But the child stroked its mother’s face tenderly with the soft, chubby little hand, saying, —
“Poor mother must be more careful another time or I shall scold her. And Allen will scold her too.”
“Mother will promise to be more careful,” she assured the little one, smiling. And then, seating herself, listened for half an hour to the child’s amusing prattle, and her joyous anticipation of the purchase of a perambulator for her dolly.
With tender hands the Crown Princess retied the broad pink ribbon of the sash, and presently produced some chocolates from the silver bon-bon box which she kept there on purpose for her little one.
And Allen, the rather plain-faced Englishwoman, who was the best of nurses, stood by in silence, wondering how such an accident could have happened to her Imperial mistress, but, of course, unable to put any question to her.
“You may take Ignatia to buy the perambulator, Allen,” said she at last in English. “Get a good one; the best you can. And after luncheon let me see it. I shall not go out to-day, so you can bring the Princess back to me at two o’clock.”

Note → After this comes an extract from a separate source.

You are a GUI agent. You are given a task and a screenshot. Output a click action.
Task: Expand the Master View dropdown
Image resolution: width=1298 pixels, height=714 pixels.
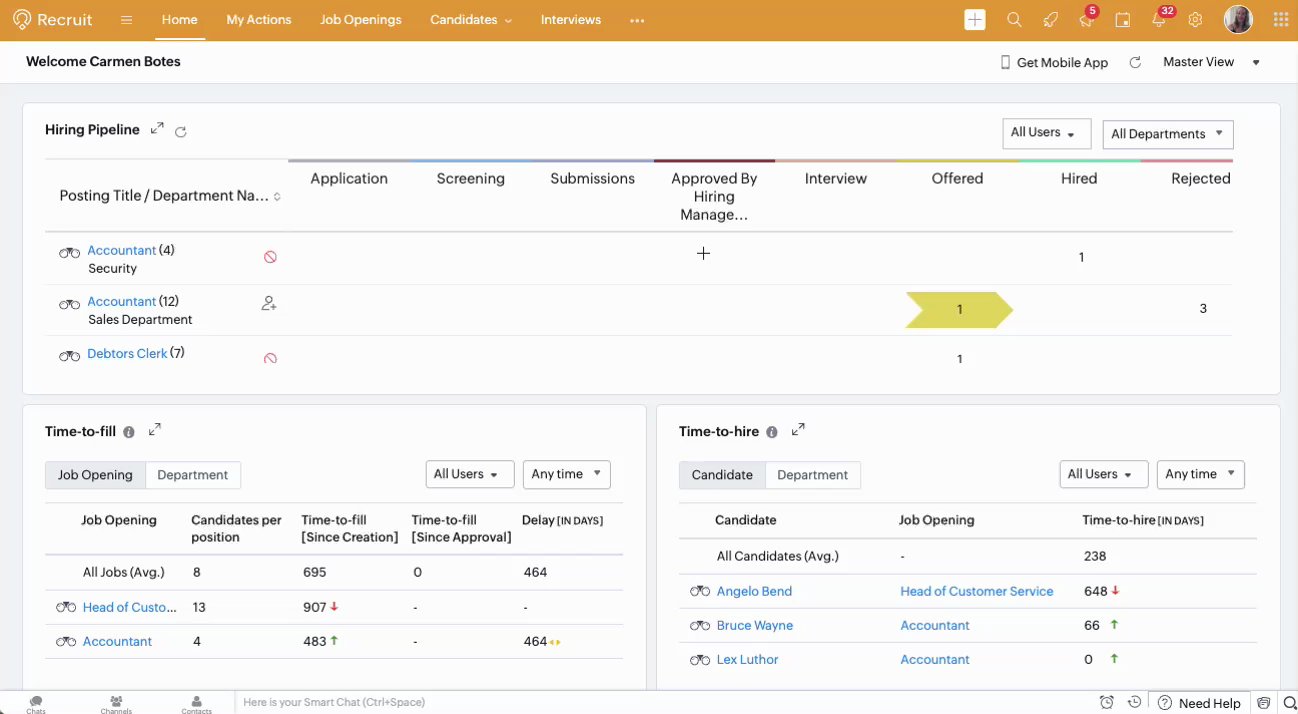click(x=1210, y=62)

“Very well, your Highness.”
And both she and the child withdrew, the latter receiving the maternal kiss and caramels in each hand.
Again alone, Claire sat for a long time in deep thought. The recollection of those cruel, bitter accusations which her husband had uttered was still uppermost in her mind. What her humble friend Steinbach had told her was, alas! only too true. At Court it was said that she loved Leitolf, and the Crown Prince believed the scandalous libel.

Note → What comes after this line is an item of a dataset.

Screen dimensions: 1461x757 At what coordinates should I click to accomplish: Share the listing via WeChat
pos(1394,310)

“Ah, if Ferdinand only knew!” she murmured to herself. “If he could only read my heart! Then he would know the truth. Perhaps, instead of hating me as he does, he would be as forbearing as I try to be. He might even try to love me. Yet, alas!” she added bitterly, “such a thing cannot be. The Court of Marburg have decided that, in the interests of their own future, I must be ruined and disgraced. It is destiny, I suppose,” she sighed; “my destiny!”
Then she was silent, staring straight before her at Bronzino’s beautiful portrait of the Duchess Eleanor on the wall opposite. The sound of a bugle reached her, followed by the roll of the drums as the palace guard was changed. The love of truth, the conscientiousness which formed so distinct a feature in Claire’s character, and mingled with its picturesque delicacy a certain firmness and dignity, she maintained consistently always.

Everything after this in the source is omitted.